Single use plastics are, in some ways, an easy target. In many cases, I’ve actually found that the plastic free option is more convenient – solid shampoos are amazing when going through airport security. I also love that I’m no longer having to store empty plastic detergent bottles until I can fit them in my recycling. In some cases, the inconvenience has just moved: I have to remember to take my bags or my mug, but I don’t have to dispose of the waste after the fact. I also don’t have to worry about pandemic buying preventing me from having tissues thanks to my Last Tissue packs.
But, there’s still new plastic coming into my house. In the work from home world, I’ve had to update my computer and monitor, both of which include plastic. I also had to replace my drive chain on my bike and there was plastic there. Electronics, furniture, household items, building construction, and automobiles all often include plastics in their structure and this contributes about two thirds of plastic going to US landfills (Heller, Mazor, & Keoleian, 2020).

It’s easy to pat ourselves on the back when we down our drink without a straw or take our reusable produce bags to the farmers market or throw our face mask in the laundry so that it’s ready to go the next time we go. But reducing plastic use is about much more than these acts. It’s about reducing the amount of petroleum products available in the future so that the petroleum itself can stay in the ground can never release it’s greenhouse gases (plastics account for about 8% of annual global oil and gas production). It’s about finding sustainable alternatives. And most important, it must be about consuming less and making less waste. As Heller et al explain, recycling is not the solution as less than 8% of annual plastic use in the US is actually recycled.

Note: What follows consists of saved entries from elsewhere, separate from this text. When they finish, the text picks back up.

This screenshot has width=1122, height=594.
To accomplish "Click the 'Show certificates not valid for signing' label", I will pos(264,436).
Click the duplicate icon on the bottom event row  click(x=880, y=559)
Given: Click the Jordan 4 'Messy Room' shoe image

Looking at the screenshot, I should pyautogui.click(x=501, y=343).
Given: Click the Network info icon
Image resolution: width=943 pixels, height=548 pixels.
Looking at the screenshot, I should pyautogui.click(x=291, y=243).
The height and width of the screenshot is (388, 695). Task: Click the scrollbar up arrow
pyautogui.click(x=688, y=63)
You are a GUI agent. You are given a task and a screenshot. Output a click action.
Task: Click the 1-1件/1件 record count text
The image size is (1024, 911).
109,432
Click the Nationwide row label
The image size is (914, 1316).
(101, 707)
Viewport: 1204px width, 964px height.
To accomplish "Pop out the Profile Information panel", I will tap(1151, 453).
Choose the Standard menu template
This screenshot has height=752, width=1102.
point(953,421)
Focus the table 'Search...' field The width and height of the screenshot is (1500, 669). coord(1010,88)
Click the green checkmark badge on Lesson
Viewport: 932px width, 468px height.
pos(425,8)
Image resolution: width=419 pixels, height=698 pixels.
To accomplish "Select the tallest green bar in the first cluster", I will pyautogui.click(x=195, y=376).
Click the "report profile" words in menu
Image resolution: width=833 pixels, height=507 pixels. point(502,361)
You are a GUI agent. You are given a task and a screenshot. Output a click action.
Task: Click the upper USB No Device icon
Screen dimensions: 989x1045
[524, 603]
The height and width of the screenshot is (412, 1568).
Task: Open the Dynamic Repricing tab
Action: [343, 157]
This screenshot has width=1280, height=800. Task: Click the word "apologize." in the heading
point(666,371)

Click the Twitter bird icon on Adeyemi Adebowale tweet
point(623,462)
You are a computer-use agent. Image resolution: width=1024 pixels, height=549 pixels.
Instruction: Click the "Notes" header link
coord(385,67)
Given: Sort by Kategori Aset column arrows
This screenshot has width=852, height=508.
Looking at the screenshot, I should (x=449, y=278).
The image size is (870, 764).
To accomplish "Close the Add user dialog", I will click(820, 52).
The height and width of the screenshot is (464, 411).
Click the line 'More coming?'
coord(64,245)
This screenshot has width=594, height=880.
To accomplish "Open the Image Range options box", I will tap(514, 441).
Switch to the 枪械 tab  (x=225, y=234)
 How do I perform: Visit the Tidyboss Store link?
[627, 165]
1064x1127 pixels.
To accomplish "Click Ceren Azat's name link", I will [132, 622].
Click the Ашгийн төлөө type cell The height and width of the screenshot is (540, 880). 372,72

That last point actually goes back to my comment about changing where the inconvenience is. Sure, it might take me a bit more effort to take my large container to the store, fill it, and then come home and fill my small container of hand soap, but I don’t need to deal with any waste at the end. No need for an extra bag of recycling that may or may not actually be recycled, when I run out, it’s just a trip back to the store, something I’d be doing no matter what container I was using.
So, let’s not stop with the straws and water bottles, let’s look at all the other plastics we use too and try to think about the entire life cycle of a product from design to disposal and continue to head towards a plastic free world.